A card system represents new costumes; spend X number of balls and unlock a new card. They rank in order of rarity – from common to rare ++. In all honesty, they don’t really do much other than offer a few modifiers such as a footballer version of Shin-Chan doing a pirouette or hovering mid-jump when dressing as an astronaut. Unlocking new costumes is random, but in the likely event that you earn the same card, it automatically levels that costume. The best comparison would be the mobile game Mario Kart Tour – only you needn’t spend a fortune on Crayon Shin-Chan The Storm Called!
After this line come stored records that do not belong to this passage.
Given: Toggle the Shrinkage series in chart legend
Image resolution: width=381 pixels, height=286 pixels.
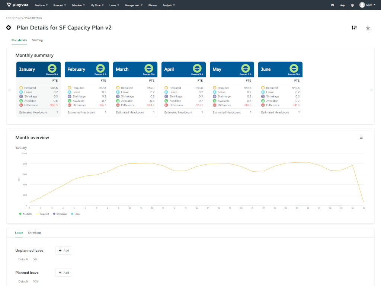Looking at the screenshot, I should coord(60,214).
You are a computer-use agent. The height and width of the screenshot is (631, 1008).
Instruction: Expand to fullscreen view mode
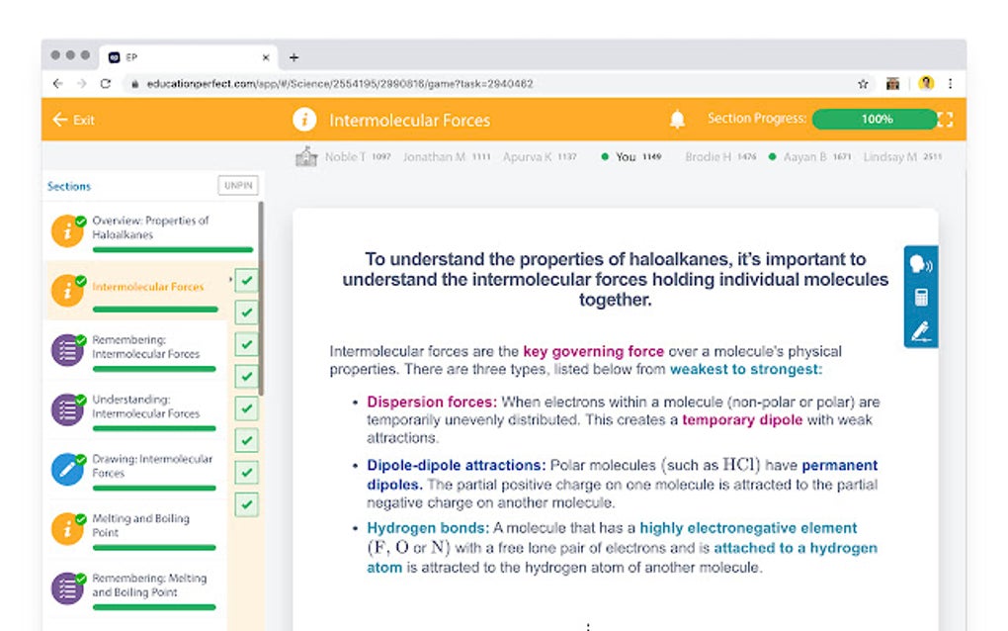coord(944,119)
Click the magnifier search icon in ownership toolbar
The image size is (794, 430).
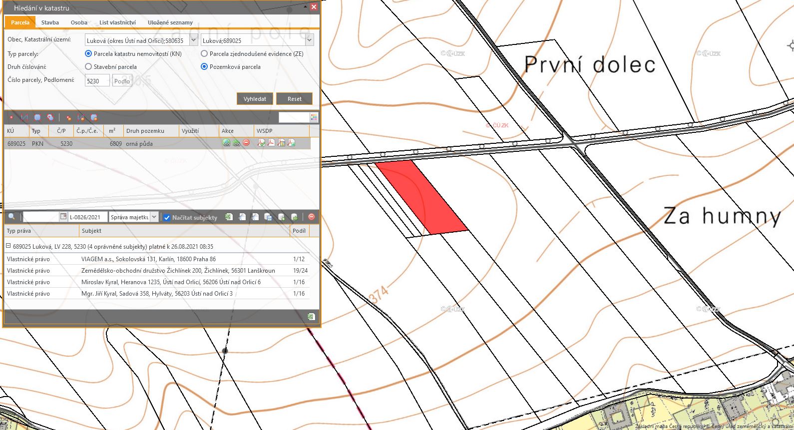[11, 217]
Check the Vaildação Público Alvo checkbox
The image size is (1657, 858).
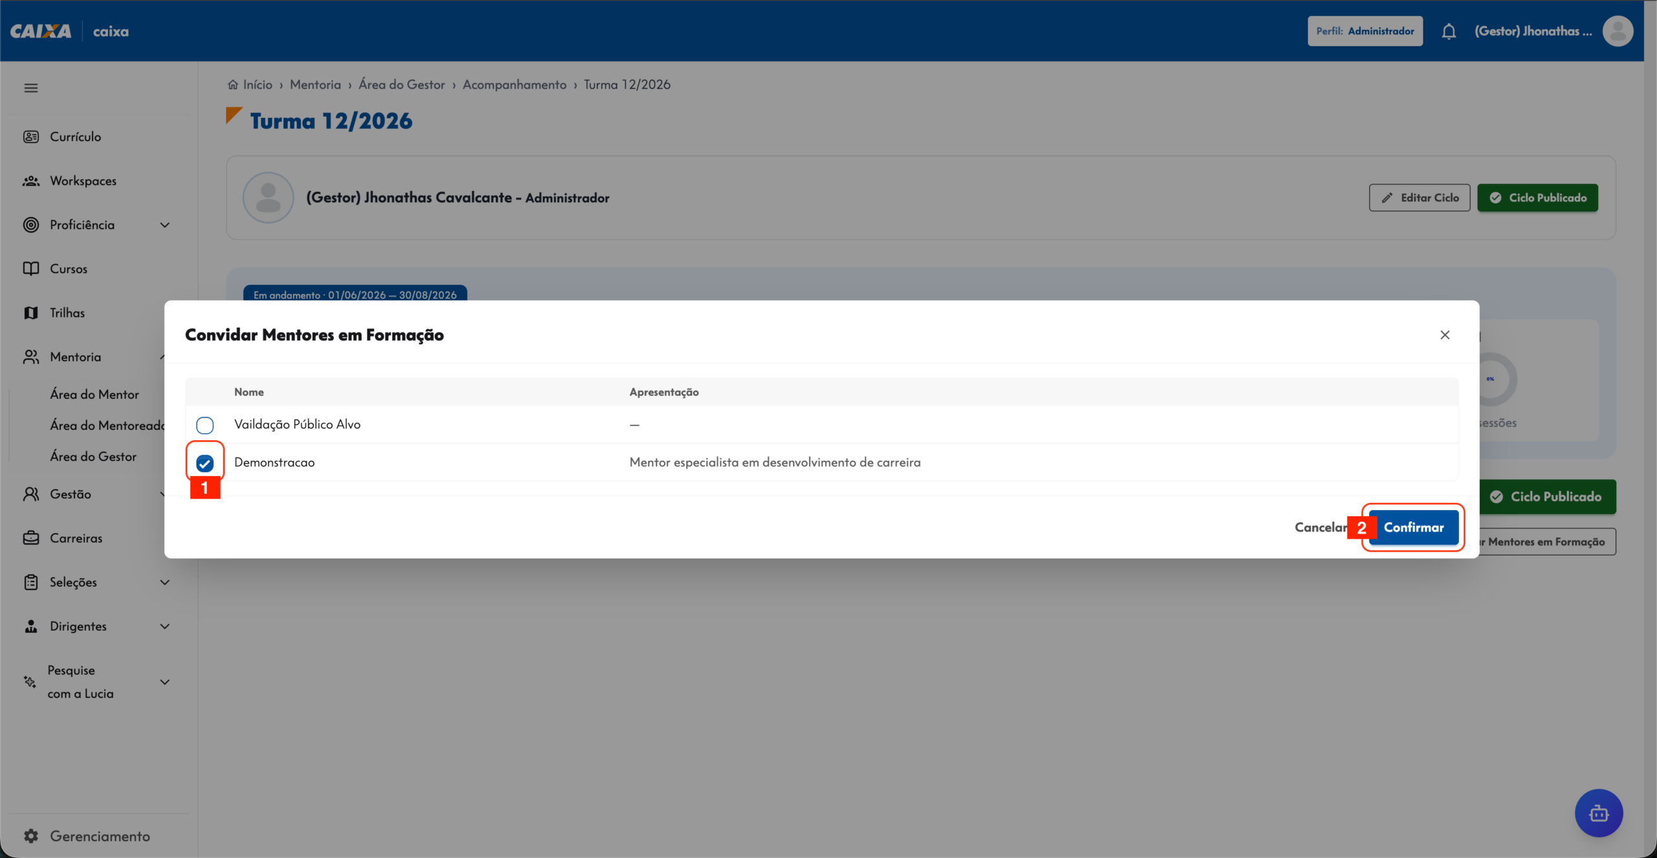tap(205, 425)
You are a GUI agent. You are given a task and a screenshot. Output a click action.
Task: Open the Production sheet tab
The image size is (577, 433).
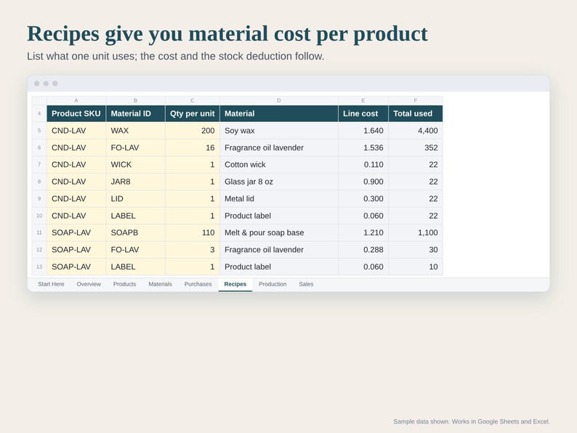point(273,284)
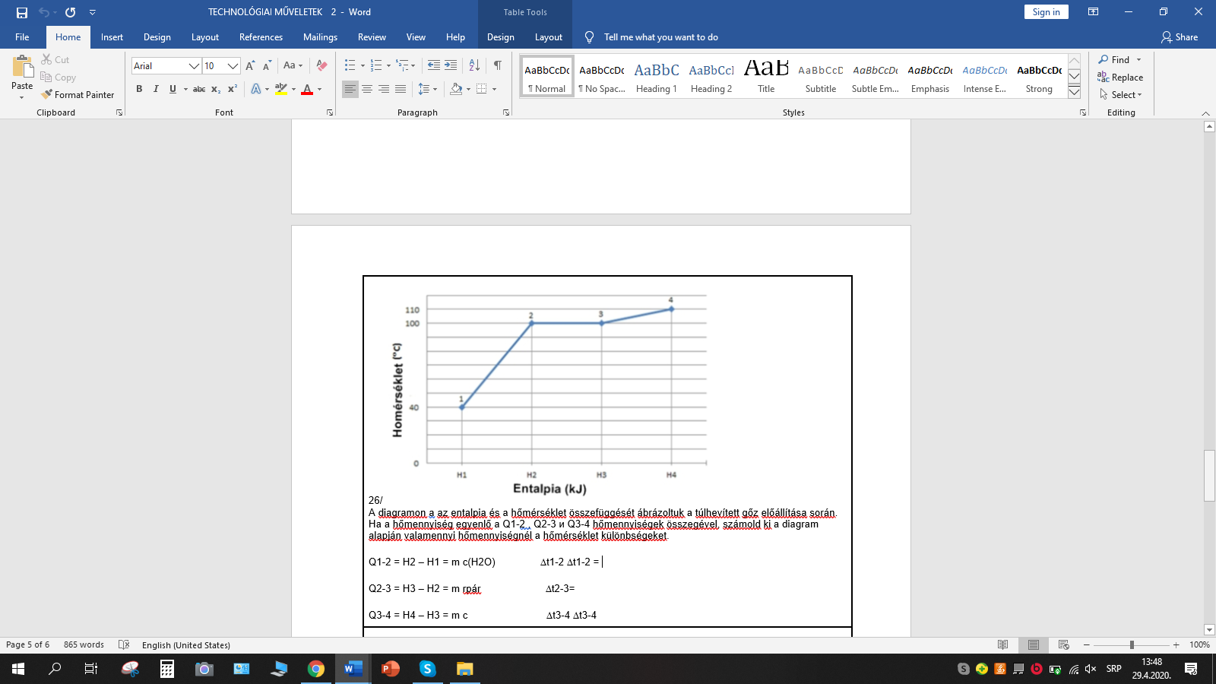Click the Grow Font size icon

click(x=250, y=66)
Flaming Runner!! – albeit the overpriced fee of £8.99. You can level up Shin-Chan and the supporting characters by grinding the levels. It’s a standard affair; EXP for levelling up, coins to unlock new characters and golden balls for costumes.
Before you start the game, you undergo one of the most pointless tutorials known to humankind. Do we need to be told that pressing A allows you to jump and being hit by projectiles or evil-looking vegetables will kill you? It seemed like a good few minutes until it was over, the only redeeming feature was the host of the tutorial: Action Bastard. That name alone made me laugh out loud and not reach for the home button.
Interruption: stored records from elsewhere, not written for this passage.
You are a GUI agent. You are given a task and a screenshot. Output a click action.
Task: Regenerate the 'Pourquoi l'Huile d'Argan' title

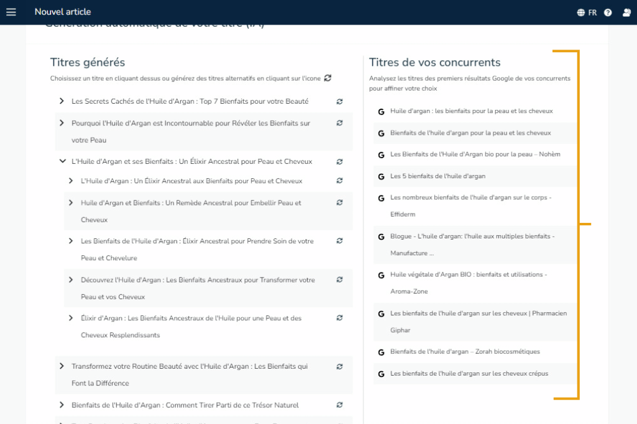pos(339,124)
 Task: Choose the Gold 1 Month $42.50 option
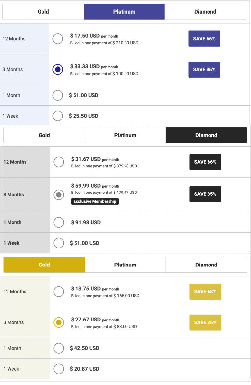(x=59, y=348)
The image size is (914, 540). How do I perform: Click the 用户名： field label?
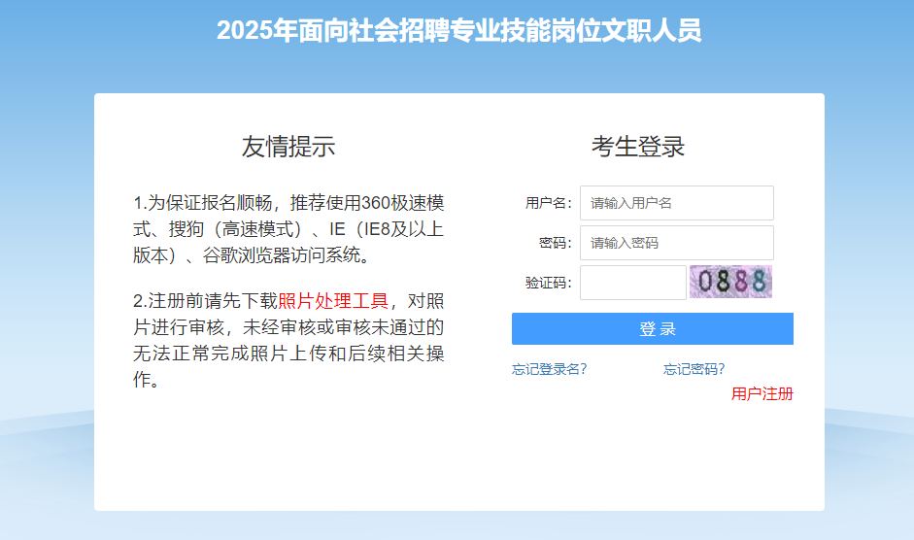pyautogui.click(x=548, y=203)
You can only play as Shin-Chan, but there are a group of adults that you can add to your runs that offer a few buffs. Again, one of the highlights for me was the aunt whose speciality was having a fat ass. It’s utterly childish and serves no real purpose, but it’s a nice break from some of the more serious titles out there. Without a doubt, the presentation is on par with the anime (I’m using this as the example as it’s full colour, naturally) and there are lots of references for fans of the series.
Something I have to mention is the English language menus – they clearly haven’t gone through quality control. While I’m not sitting there analysing every line, the translations are very literal. It wouldn’t be surprising to learn that the developers put all the existing Japanese text into Google translate and Kosuke or Yuri, who excelled in English at elementary school, polished it up a bit with what they thought translated. It’s not as bad as the no-smoking sign I once was saw stating ‘No Sumo King’, but it’s a little off.
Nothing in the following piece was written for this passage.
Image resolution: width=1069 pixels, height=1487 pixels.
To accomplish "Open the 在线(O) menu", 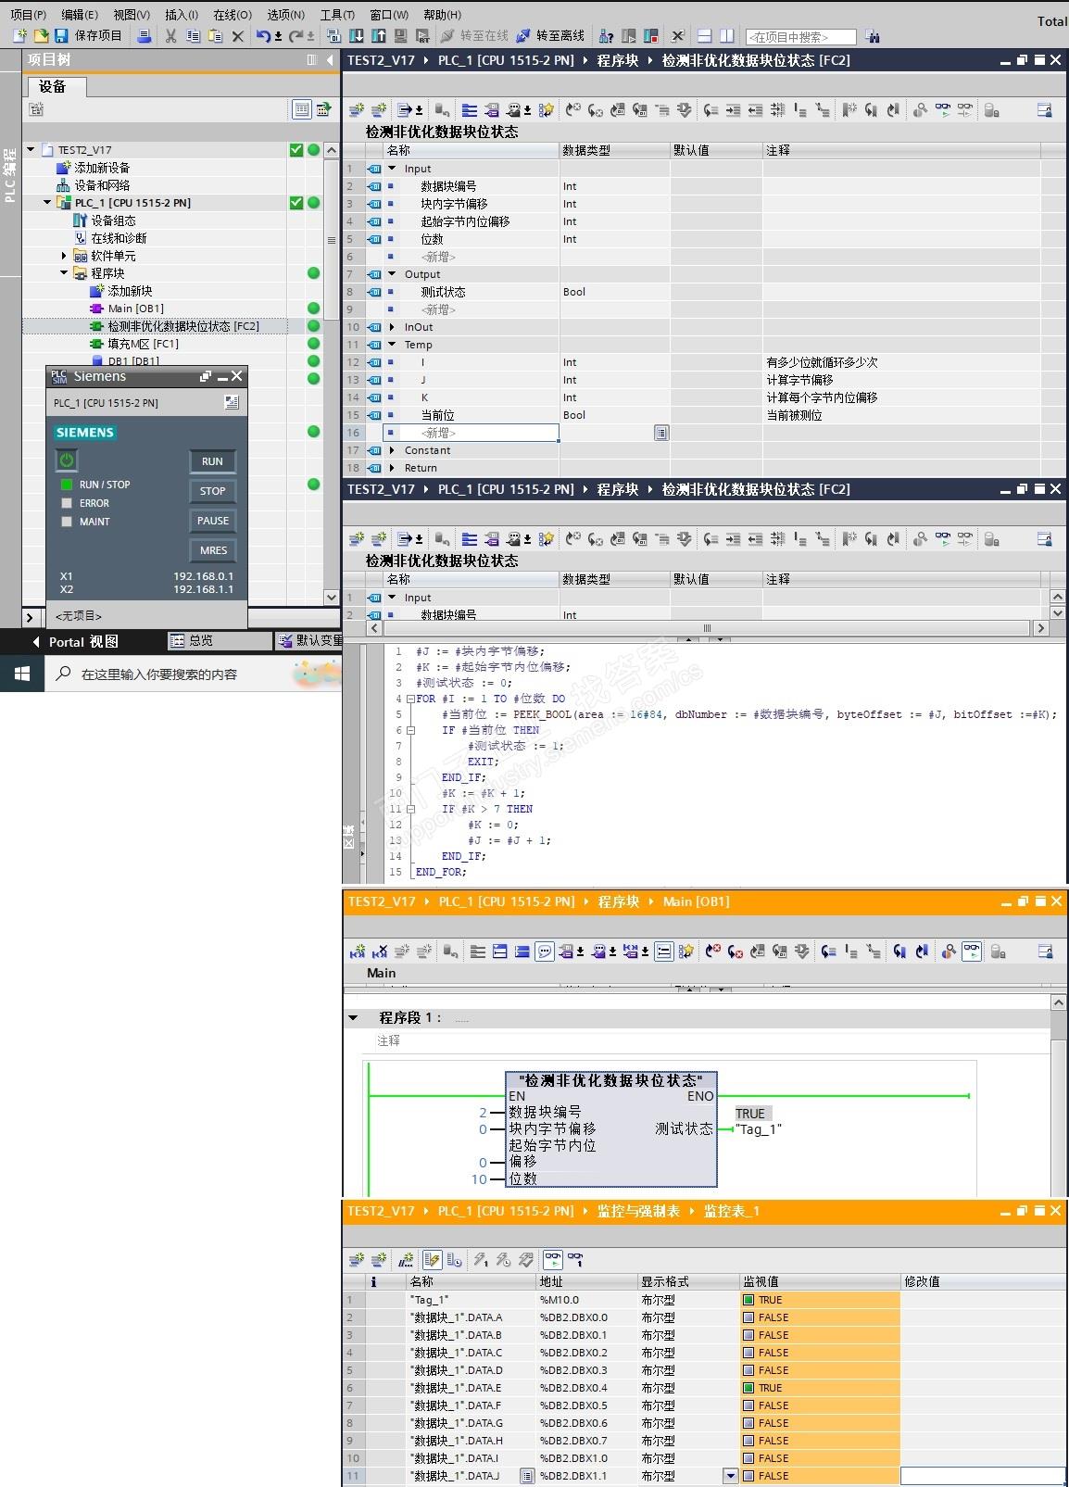I will [x=232, y=15].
As is the norm for this site, I tend to source Japanese titles whenever I see them on the eShop and except for Kuukiyomi: Consider It! and Mom Hid My Game!, most of them are pretty crap and forgettable. Crayon Shin-Chan The Storm Called! Flaming Runner!! fits somewhere in between; it’s not a bad game, but equally, it’s not a title you can expect to be playing a week or two after downloading it. This is the kind of game that would be better suited on my mobile phone where any situation where I needed to kill a bit of time, I could give this a quick go. As a standalone title on the Switch, however, nope.
What I found more disappointing (and another possible reason why this was temporarily unavailable) was the inability to select anything from the menu. One moment I’m running a level and obtaining a high score, the next I’m at the menu system and can’t select anything. I press the home button, and everything works perfectly, but jumping back into the game, the same thing happens again, and it just results in resetting the game. It’s hardly a complicated game, so why it’s so buggy, I don’t know. Regardless, it only reinforces my view on the price again.
So who is it for then? Mostly for fans of the franchise. The visuals, sound effects and music are spot on. Yes, anyone can pick up and play the game, but even younger players made find it a little too repetitive, and depending on your parenting stance, maybe you think the content us unsuitable for your rug rats. There are a few select choice of words I didn’t find to be what I want my kids repeating, but it’s typical playground toilet humour – and no doubt while I can relate to it.